Scalia left a legacy as one of the court’s most fiercely conservative members, and while more courteous and mild mannered than his predecessor, Gorsuch has largely echoed his legal philosophy from the bench. Until now.
Gorsuch led a 6-3 majority in declaring that gay and transgender workers are protected by Title VII of the Civil Rights Act of 1964, which prohibits discrimination based on race, religion, national origin and sex. His ruling was joined not by his usual conservative allies but by the court’s four liberals and chief justice John Roberts.
“In Title VII, Congress adopted broad language making it illegal for an employer to rely on an employee’s sex when deciding to fire that employee,” Gorsuch wrote for the majority. “We do not hesitate to recognise today a necessary consequence of that legislative choice: An employer who fires an individual merely for being gay or transgender defies the law.”
Gorsuch has repeatedly said he is a staunch believer in “textualism”, in which judges look only at the written words of a statute rather than the intent of the lawmakers who wrote them.
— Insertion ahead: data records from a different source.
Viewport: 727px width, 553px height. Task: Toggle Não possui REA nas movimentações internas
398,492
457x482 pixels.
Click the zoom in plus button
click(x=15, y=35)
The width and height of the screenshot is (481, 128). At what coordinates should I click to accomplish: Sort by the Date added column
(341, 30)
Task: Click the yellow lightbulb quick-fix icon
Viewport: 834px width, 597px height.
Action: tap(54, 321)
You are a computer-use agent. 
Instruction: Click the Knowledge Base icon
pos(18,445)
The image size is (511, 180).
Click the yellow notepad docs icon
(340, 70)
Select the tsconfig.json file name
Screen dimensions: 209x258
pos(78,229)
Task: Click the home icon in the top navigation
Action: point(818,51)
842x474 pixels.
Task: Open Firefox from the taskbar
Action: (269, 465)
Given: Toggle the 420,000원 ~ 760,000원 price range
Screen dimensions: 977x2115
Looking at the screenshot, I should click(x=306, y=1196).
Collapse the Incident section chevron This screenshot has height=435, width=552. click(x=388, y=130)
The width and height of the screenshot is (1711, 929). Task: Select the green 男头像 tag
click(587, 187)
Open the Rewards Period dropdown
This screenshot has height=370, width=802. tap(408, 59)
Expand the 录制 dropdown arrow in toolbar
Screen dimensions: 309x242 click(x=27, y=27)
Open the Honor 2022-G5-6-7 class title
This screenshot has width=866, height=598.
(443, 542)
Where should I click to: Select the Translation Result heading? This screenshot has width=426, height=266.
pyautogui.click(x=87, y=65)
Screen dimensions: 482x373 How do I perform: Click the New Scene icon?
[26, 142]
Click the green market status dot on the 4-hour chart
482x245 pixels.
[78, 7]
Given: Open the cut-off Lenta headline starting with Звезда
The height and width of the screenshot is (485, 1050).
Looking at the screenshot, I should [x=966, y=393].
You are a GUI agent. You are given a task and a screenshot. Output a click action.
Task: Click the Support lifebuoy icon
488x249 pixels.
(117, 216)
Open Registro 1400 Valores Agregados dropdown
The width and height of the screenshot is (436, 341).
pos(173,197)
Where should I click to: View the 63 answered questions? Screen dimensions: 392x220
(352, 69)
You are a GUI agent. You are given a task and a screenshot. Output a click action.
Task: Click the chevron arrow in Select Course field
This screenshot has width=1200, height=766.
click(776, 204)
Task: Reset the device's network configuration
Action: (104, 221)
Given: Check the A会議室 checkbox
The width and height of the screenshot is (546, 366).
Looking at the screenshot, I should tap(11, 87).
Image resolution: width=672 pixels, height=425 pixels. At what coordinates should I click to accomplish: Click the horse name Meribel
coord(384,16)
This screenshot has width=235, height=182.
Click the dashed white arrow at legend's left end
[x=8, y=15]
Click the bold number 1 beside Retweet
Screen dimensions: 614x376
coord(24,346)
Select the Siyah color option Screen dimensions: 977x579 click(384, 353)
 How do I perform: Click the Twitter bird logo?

In Monday’s opinion, he said the words of the Civil Rights Act were clear.
“When the express terms of a statute give us one answer and extratextual considerations suggest another, it’s no contest,” Gorsuch wrote in the opening paragraphs of his opinion. “Only the written word is the law, and all persons are entitled to its benefit.”
His conclusion: “An employer who fires an individual for being homosexual or transgender fires that person for traits or actions it would not have questioned in members of a different sex.” And therefore, he said, the employer is in violation of the Civil Rights Act and the law.
In writing the opinion, Gorsuch assumed the role of his mentor, former Justice Anthony Kennedy, for whom he once was a clerk. Kennedy played a pivotal role in many of the biggest gay rights cases of the past quarter-century and was the deciding vote and wrote the majority opinion in Obergefell v Hodges, the 2015 case that established a constitutional right to same-sex marriage.
When Kennedy retired in 2018, gay rights advocates said they feared that the court was less likely to support their cause. Instead Gorsuch wrote an opinion that was immediately hailed by gay and transgender rights groups as a landmark victory.
With his opinion, Gorsuch employed a fundamentally conservative principle – a literal reading of the words of a statute – to reach a decision that contrasts sharply with the conclusions of the other conservative justices on the court.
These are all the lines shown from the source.